The die is already cast. Either registrants are affected by the Does litigation or they’re not. Any legislation that passes is only relevant to the affected registrants because it may cause a delay in their removal. The delay probably won’t be more than a few months. My concern is monetary damages. There is case law to support monetary damages after the courts have decided that the registry is unconstitutional. I don’t know if the Oliver Law Group is seeking monetary damages or not.
It does no good to be sitting on pins and needles because you finally may be getting off the registry. If you have funds for an attorney, he can review your case and give you an idea if you will be eligible for removal after Does II becomes final. He can even get your case moved to the front of the line. For registrants without money for an attorney, you just have to wait. I don’t believe they will begin removing registrants until at least 2022 and they may not get finished until 2026. You have to remember they have to review 45,000 case files. This will take years.
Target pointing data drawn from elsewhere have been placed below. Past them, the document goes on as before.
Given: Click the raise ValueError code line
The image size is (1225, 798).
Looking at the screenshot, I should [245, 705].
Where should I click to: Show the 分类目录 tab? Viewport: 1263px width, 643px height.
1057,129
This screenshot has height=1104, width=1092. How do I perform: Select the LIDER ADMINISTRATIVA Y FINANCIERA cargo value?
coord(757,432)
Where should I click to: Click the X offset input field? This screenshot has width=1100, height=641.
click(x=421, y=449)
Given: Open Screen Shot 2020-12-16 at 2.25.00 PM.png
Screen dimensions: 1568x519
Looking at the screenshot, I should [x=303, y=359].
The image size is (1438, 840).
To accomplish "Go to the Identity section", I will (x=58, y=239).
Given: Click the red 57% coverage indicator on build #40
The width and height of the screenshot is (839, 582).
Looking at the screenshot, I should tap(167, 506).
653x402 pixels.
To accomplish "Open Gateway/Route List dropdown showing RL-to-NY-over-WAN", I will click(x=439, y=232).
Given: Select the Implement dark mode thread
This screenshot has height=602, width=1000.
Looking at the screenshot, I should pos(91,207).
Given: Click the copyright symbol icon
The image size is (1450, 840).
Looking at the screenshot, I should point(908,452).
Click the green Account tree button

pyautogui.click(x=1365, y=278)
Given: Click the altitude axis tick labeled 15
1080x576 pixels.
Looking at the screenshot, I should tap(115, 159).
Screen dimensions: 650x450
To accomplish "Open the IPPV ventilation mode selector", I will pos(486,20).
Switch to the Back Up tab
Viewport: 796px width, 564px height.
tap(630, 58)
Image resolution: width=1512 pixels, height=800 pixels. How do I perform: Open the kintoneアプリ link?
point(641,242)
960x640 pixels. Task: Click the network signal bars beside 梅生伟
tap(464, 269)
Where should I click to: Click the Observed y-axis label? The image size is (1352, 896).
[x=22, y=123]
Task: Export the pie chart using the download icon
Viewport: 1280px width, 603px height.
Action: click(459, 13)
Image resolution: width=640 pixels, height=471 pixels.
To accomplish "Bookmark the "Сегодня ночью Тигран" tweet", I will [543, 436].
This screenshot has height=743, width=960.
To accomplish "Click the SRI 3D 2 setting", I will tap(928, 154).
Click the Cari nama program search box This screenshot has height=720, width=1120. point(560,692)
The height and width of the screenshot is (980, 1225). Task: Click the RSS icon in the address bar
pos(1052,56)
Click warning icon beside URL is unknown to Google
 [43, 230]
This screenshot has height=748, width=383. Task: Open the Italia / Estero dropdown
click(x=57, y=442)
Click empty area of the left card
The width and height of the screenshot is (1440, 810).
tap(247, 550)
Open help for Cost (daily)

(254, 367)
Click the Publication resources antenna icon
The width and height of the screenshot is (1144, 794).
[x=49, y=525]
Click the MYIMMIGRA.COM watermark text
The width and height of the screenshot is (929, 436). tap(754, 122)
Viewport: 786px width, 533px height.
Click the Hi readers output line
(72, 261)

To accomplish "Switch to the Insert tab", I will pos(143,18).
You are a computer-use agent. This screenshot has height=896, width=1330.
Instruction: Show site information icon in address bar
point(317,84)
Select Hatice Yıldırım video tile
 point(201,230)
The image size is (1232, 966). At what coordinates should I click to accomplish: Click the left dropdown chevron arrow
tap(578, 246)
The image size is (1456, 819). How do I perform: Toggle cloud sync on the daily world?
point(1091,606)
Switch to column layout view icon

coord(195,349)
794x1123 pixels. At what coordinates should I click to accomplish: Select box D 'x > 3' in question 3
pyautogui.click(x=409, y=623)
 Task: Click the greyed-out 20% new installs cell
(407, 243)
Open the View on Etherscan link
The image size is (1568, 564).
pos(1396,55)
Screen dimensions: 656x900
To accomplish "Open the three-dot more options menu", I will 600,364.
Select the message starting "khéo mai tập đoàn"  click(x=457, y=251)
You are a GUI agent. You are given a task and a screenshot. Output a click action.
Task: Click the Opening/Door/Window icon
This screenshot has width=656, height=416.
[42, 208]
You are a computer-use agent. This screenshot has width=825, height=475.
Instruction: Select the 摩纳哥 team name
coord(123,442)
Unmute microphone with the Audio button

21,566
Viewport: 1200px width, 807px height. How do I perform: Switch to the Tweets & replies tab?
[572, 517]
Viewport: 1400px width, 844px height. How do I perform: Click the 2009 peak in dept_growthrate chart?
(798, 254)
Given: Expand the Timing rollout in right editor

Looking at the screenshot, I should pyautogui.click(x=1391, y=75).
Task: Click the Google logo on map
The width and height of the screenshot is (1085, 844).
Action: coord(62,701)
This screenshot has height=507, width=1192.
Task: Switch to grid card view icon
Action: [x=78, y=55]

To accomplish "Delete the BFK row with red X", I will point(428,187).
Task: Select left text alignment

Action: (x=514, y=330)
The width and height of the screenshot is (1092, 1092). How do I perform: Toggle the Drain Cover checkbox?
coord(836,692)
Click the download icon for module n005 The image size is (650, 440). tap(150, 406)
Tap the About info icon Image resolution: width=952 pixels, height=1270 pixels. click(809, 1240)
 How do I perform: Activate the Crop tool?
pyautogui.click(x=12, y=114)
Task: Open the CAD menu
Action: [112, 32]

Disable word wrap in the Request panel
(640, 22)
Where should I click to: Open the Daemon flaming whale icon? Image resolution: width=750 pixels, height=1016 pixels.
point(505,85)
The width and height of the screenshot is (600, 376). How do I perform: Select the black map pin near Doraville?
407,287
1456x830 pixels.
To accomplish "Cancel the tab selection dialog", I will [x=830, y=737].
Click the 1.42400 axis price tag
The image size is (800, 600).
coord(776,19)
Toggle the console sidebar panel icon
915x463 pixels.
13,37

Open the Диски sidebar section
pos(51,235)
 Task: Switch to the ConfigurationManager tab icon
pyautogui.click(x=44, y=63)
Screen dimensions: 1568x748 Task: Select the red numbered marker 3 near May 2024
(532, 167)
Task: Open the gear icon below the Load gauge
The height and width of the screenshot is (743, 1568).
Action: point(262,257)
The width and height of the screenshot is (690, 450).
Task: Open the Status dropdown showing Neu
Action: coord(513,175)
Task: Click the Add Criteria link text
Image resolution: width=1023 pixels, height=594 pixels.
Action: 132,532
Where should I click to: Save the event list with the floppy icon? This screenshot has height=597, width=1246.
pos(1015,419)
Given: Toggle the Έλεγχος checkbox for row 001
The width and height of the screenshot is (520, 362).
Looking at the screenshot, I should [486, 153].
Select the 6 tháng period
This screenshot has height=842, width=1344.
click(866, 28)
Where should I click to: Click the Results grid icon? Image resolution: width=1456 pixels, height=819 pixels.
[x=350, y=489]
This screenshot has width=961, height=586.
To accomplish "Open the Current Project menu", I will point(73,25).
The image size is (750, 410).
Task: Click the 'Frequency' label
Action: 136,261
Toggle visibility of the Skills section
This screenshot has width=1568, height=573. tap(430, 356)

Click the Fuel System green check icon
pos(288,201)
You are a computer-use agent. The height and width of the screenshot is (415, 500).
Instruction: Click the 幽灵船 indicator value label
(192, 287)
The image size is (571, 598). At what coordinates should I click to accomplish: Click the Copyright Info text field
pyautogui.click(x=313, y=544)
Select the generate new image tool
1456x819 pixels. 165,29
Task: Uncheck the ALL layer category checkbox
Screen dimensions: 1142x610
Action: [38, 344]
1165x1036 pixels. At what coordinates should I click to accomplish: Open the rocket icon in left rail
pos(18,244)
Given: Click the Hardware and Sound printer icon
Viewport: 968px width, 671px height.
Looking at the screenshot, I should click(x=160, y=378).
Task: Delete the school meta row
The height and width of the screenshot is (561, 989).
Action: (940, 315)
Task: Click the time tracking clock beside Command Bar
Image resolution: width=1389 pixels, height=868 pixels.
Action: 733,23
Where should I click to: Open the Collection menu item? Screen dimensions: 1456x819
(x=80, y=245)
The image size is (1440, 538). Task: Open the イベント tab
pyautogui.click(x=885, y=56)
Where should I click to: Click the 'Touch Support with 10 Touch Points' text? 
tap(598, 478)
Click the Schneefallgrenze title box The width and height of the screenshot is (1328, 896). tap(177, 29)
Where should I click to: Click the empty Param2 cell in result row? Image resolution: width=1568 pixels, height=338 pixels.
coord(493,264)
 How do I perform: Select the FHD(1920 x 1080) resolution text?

Interesting stuff Detroit. What I don’t quite understand is why are pre-2011 registrants getting off the registry? Is it because of the constitutional issues raised by the appeals court, and that they aren’t satisfied by this new legislation? Thus, there remains, for pre-2011 registrants, only an unconstitutional law on the books requiring them to register, and thus they will be removed from the requirement to register (albeit slowly)?
But what if Cleland says the new legislation satisfies the appeals court concerns? Can it be re-appealed to the appeals court? That doesn’t sound like a pre-ordained win to me.
Confused man:
The bill contradicts the court decisions so Cleland can’t rule that it is constitutional in it’s entirety. There is no need to appeal. The ACLU will hash it all out in the trial court. Pre July 1, 2011 registrants will just have to wait until the dust settles.